[Record excerpts Boundary: Start]

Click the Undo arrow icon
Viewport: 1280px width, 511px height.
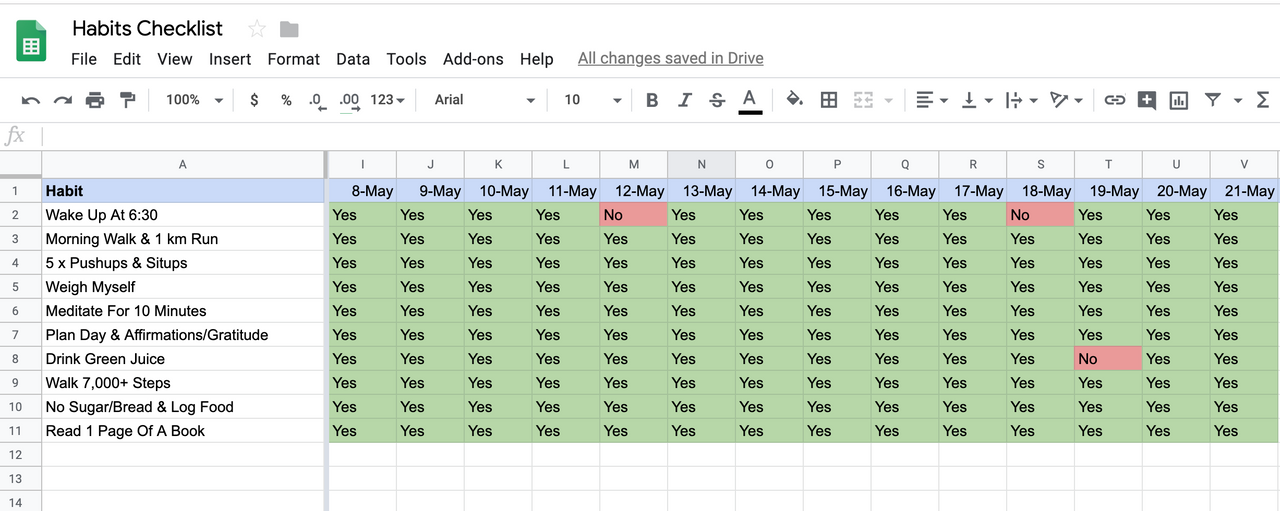31,100
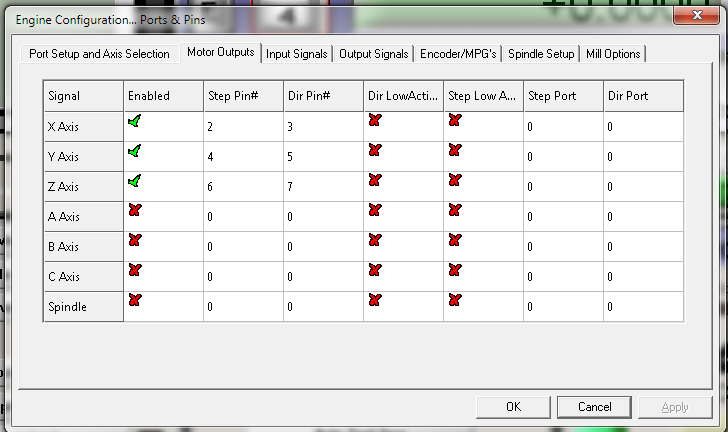Toggle the Z Axis enabled green check

point(135,181)
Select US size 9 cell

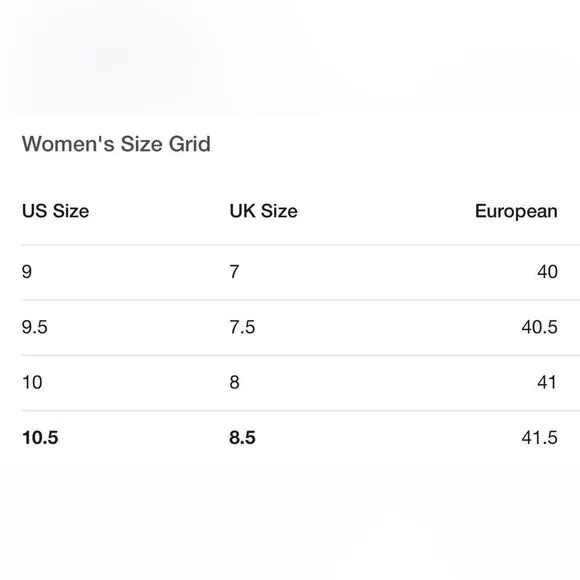(x=27, y=272)
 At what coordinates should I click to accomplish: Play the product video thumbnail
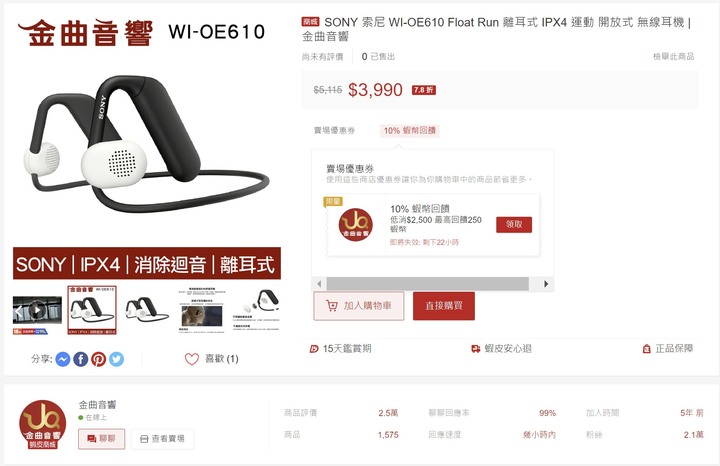tap(37, 311)
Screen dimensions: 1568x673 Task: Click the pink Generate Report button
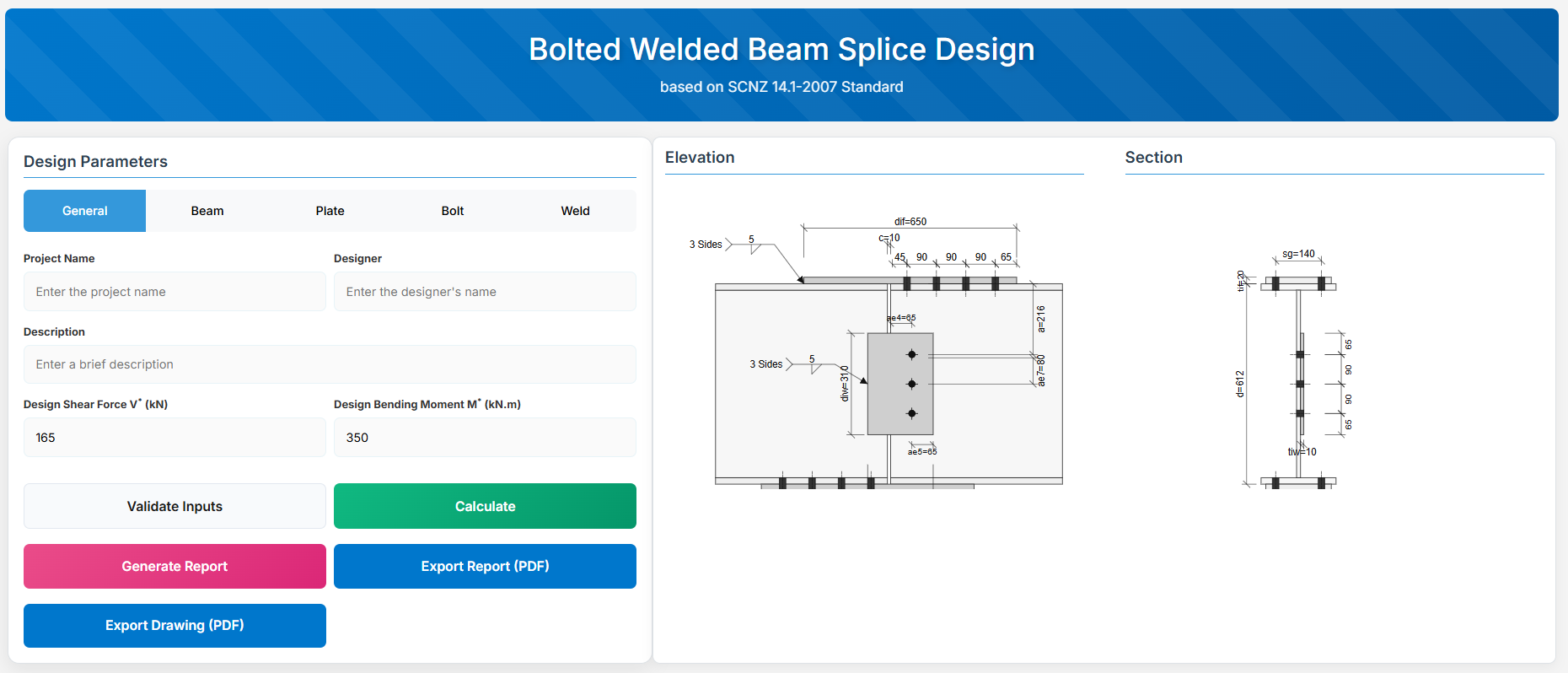click(x=175, y=567)
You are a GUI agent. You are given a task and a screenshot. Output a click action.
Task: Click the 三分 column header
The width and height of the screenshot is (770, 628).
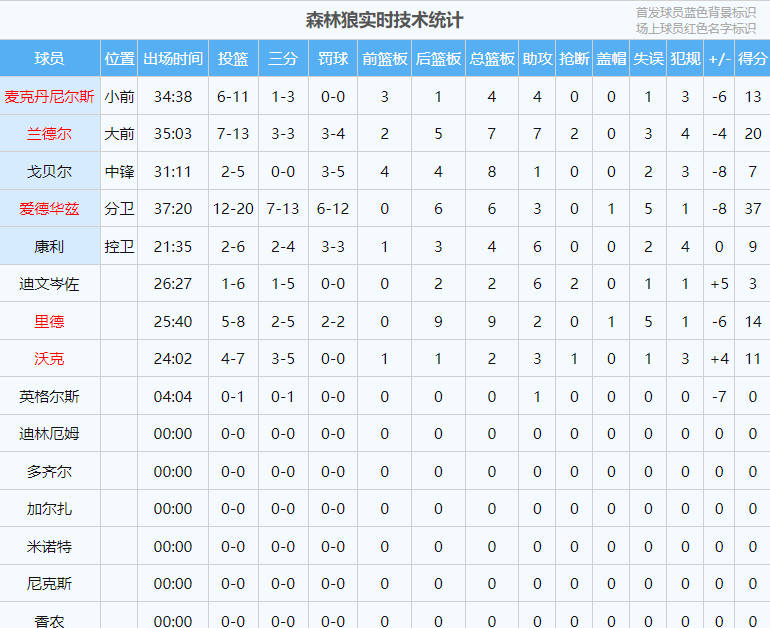click(283, 59)
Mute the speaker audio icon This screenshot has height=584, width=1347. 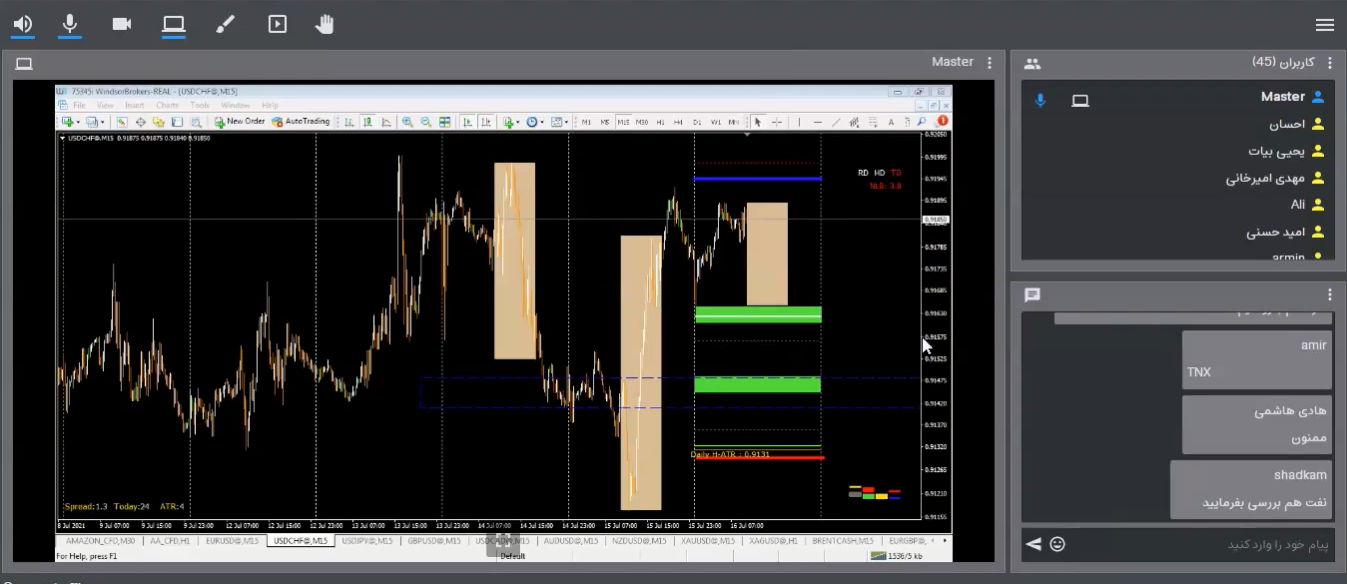coord(22,24)
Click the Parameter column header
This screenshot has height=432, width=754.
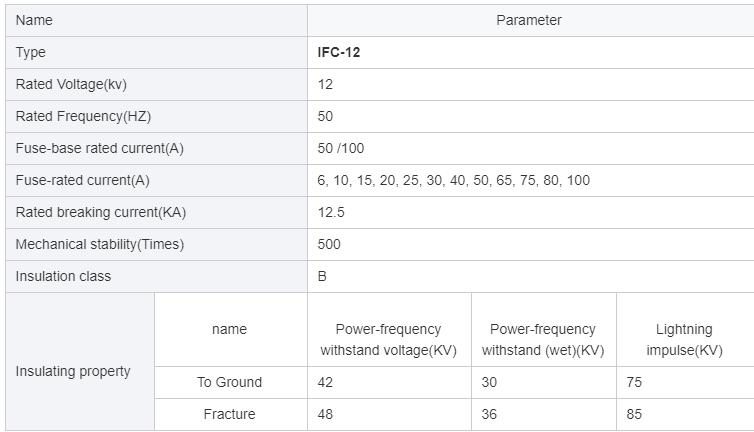tap(531, 21)
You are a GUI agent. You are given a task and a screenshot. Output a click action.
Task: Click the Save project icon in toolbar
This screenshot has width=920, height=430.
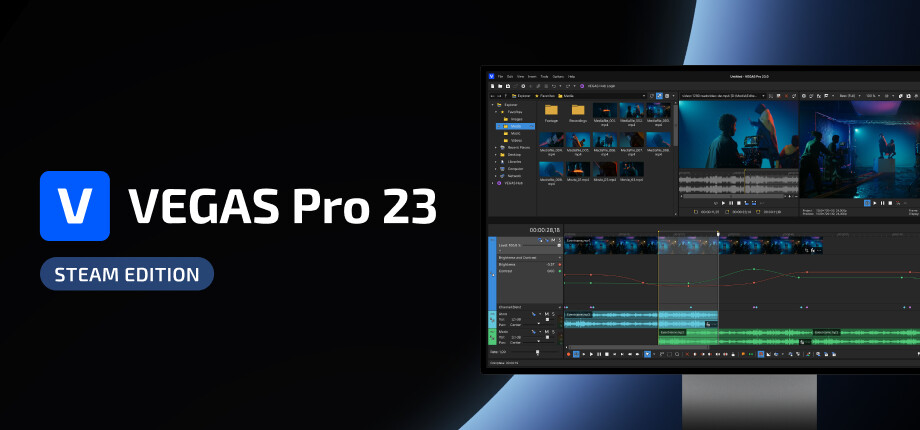506,86
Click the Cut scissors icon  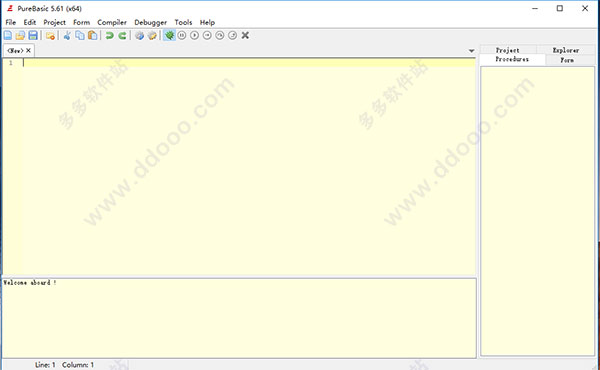point(67,36)
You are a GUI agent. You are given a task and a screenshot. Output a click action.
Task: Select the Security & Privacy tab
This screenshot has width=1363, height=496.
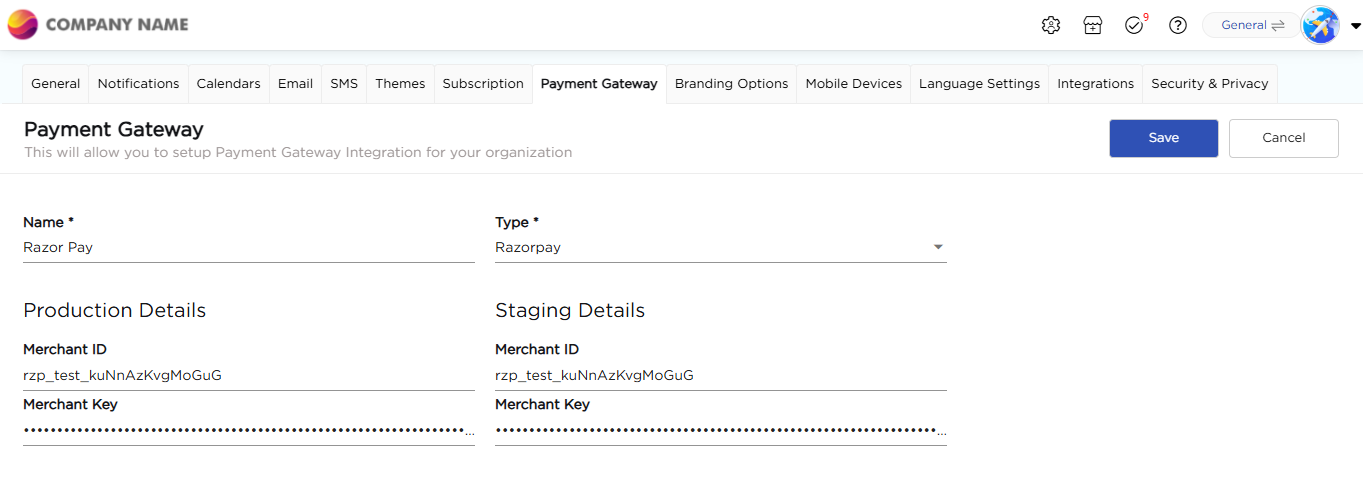[1209, 84]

[Record excerpts Boundary: End]

Exercise brief
Retype the entries above exactly. Stop after the line containing "Task: Click the 三分 column header", and omit the pictures.

Your solution
Click the Undo arrow icon
Viewport: 1280px width, 511px height.
31,100
Toggle the Z Axis enabled green check

point(135,181)
Select US size 9 cell

(x=27, y=272)
 At what coordinates should I click to accomplish: Play the product video thumbnail
tap(37, 311)
Screen dimensions: 1568x673 Task: Click the pink Generate Report button
click(x=175, y=567)
You are a GUI agent. You are given a task and a screenshot. Output a click action.
Task: Click the 三分 column header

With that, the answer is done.